On this Wednesday, Google released an update to its Chrome web browser and addresses five vulnerabilities in the application: one of them rated Critical and four others at High-risk.
The Chrome 57.0.2987.133 was released for Mac, Windows, and Linux users just a few weeks after the version 57 of browser made it to the market. In addition to bringing these functionality improvements, the previous browser release included the CSS Grid Layout availability, along with patches for almost 36 vulnerabilities.
The critical level bug resolved in this new update is after free vulnerability in the printing.

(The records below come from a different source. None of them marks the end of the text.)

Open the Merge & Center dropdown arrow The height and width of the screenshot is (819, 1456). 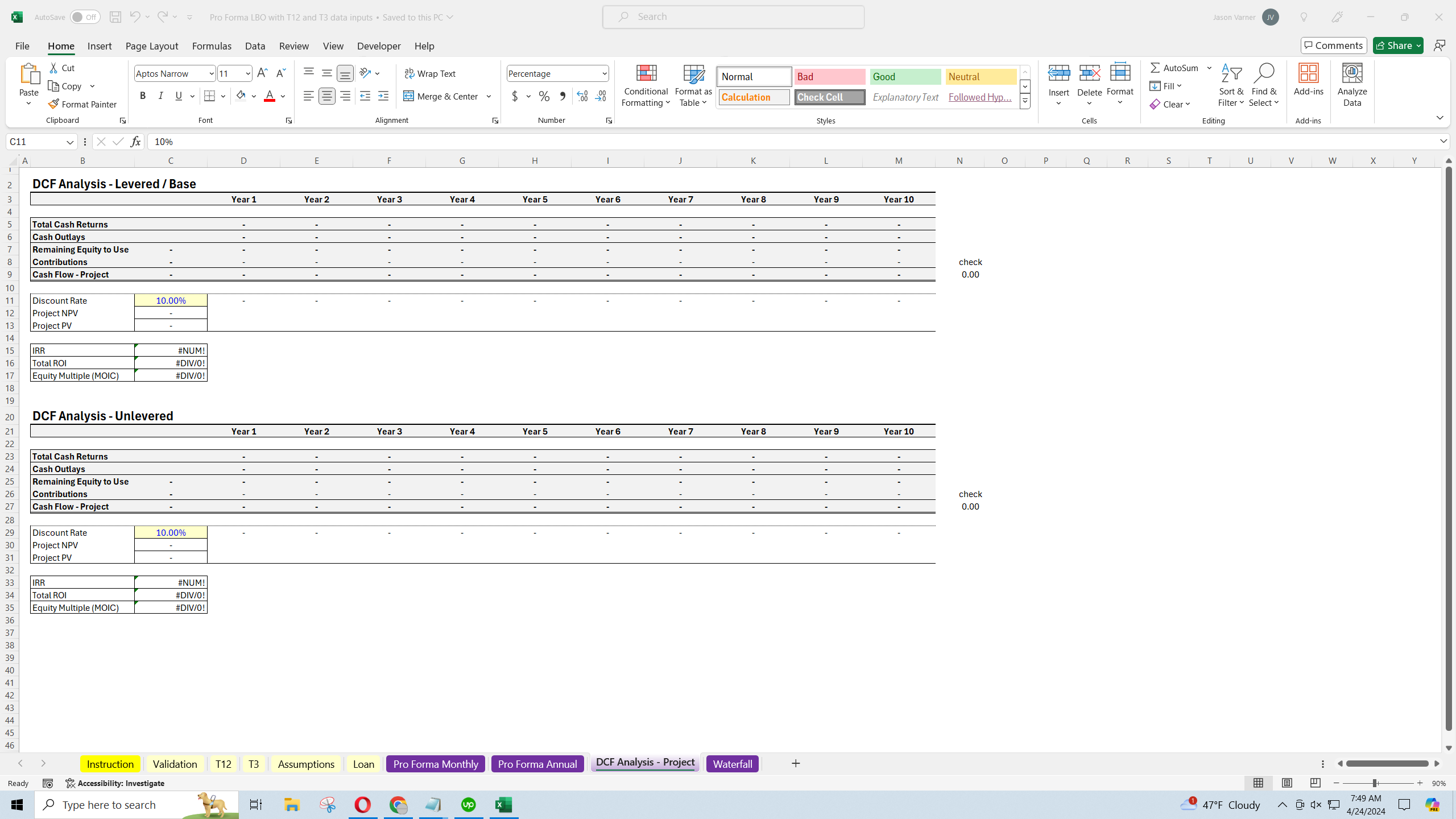488,96
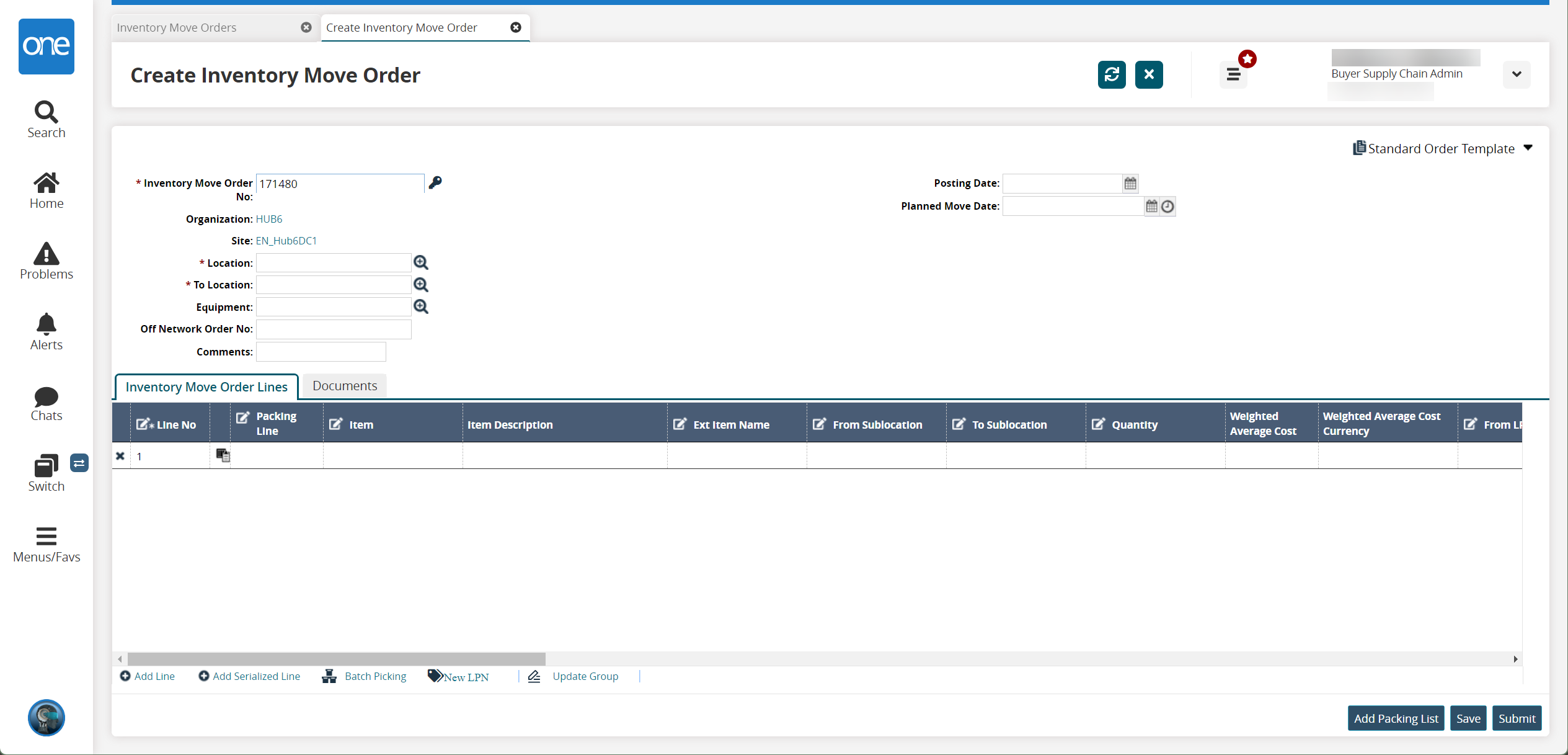1568x755 pixels.
Task: Click the Submit button
Action: click(x=1516, y=718)
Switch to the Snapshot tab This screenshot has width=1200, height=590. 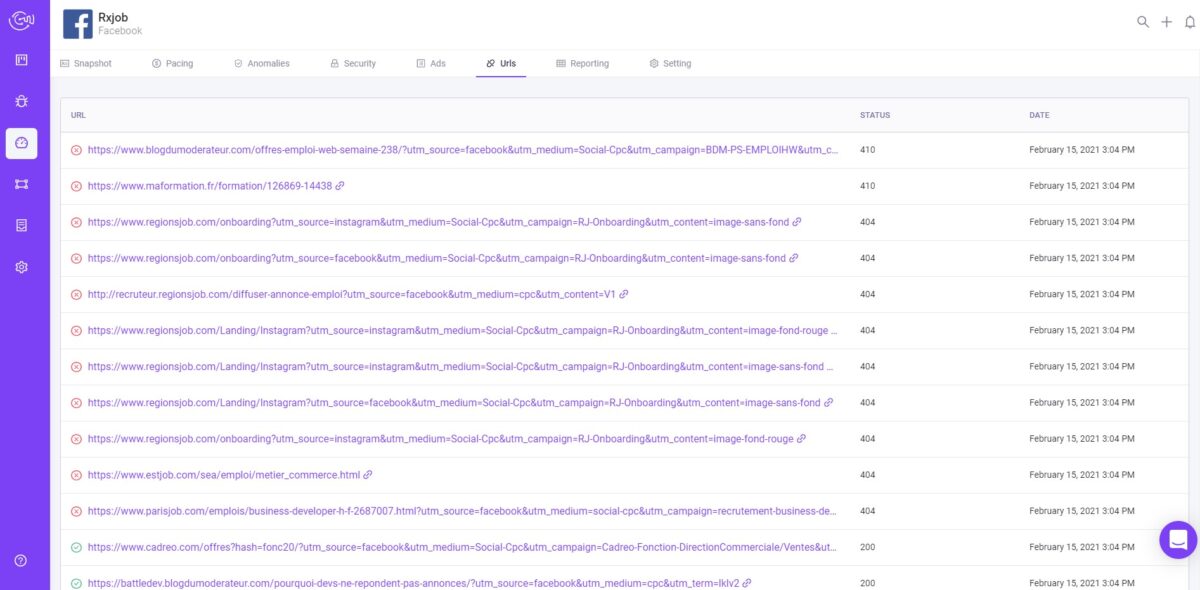[86, 63]
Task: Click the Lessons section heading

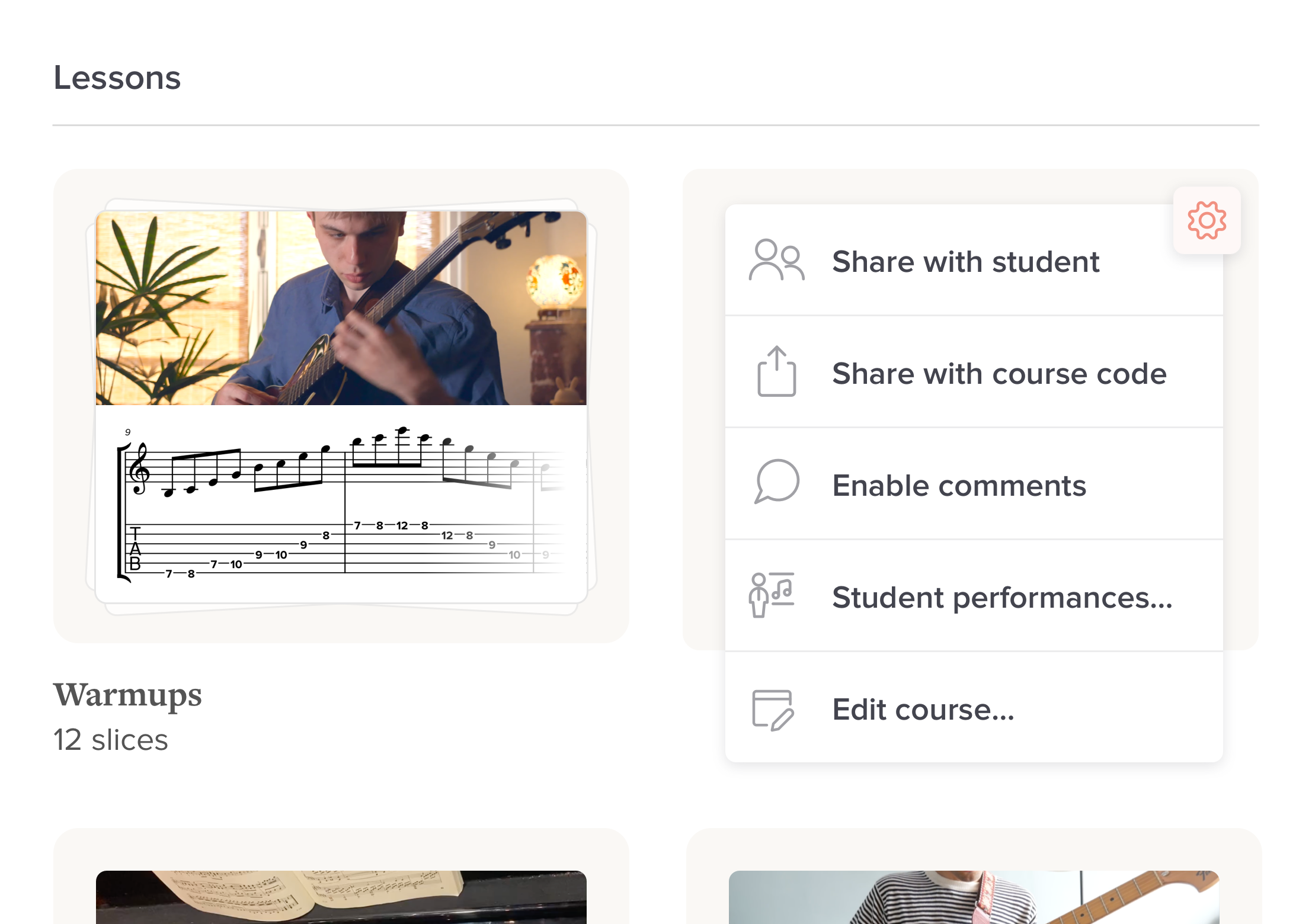Action: [x=117, y=78]
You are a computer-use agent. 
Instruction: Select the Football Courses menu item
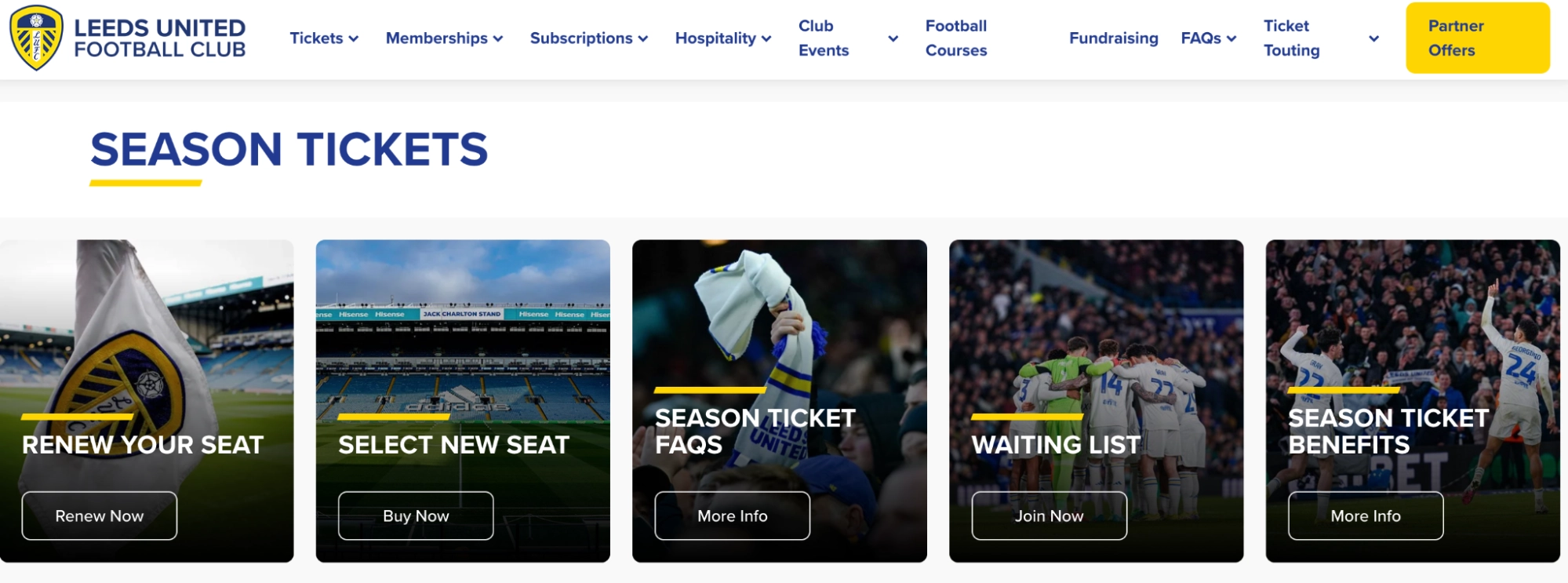click(x=956, y=37)
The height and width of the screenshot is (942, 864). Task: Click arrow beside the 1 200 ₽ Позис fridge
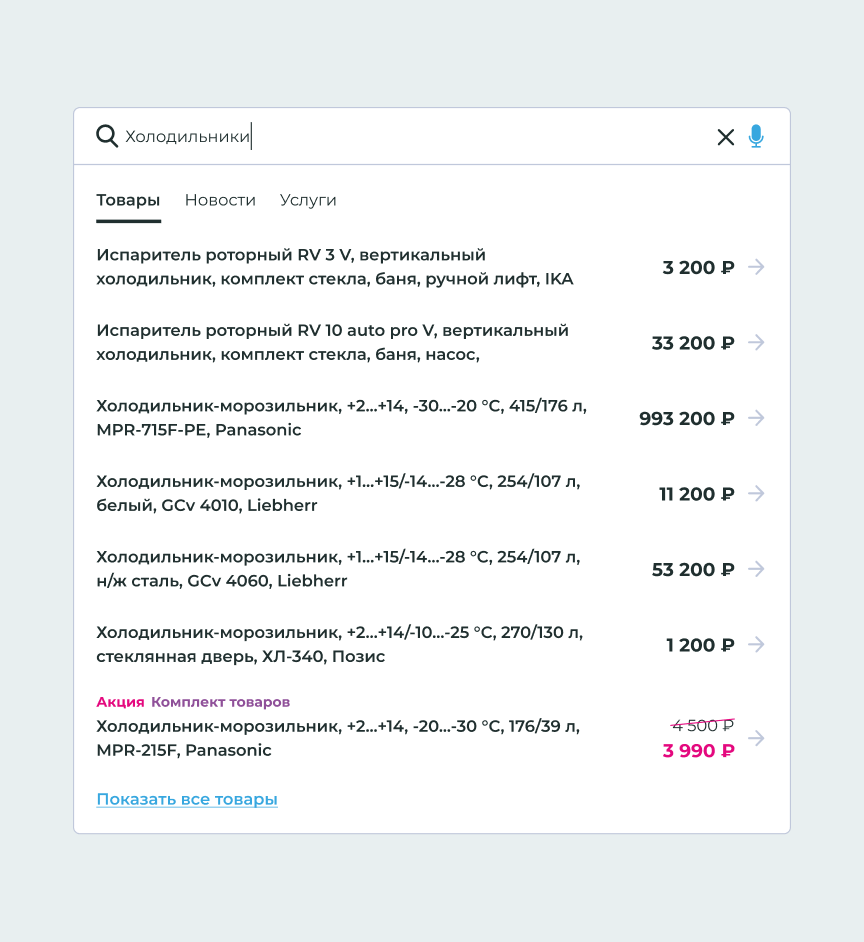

Tracked as CVE-2017-5055, this issue was discovered by Wadih Matar, who got a $9,337 bounty for the finding, according to the Google’s advisory.
Coming to rest, first of the four High-risk flaws fixed in this release is a Heap buffer overflow in V8, discovered by Nicolas Trippar from Zimperium zLabs and was awarded a $3000 bounty. Another was a Bad cast in Blink, found by JeongHoon Shin and was awarded $1000.
The later two flaws included a Use after free in the Blink (CVE-2017-5056), discovered by a researcher who choose to remain anonymous, and an Out of bounds memory access in the V8 (CVE-2017-5053), found by the Team Sniper (Keen Lab and PC Mgr) and reported through the ZDI (ZDI-CAN-4587). Google did not reveal the bounties paid for these last two issues.
A new version of the Chrome for Android (57.0.2987.132) is now available this week to address a High-risk Use after a free vulnerability in Blink (CVE-2017-5056).
In late January, Google released Chrome 56 in the stable channel to resolve 51 vulnerabilities in the browser. Roughly two weeks later, the Internet giant announced that Gmail was dropping support for Chrome version 53 and below, hitting Windows XP and Vista users hard (Chrome 49 was the last browser iteration released for these platforms).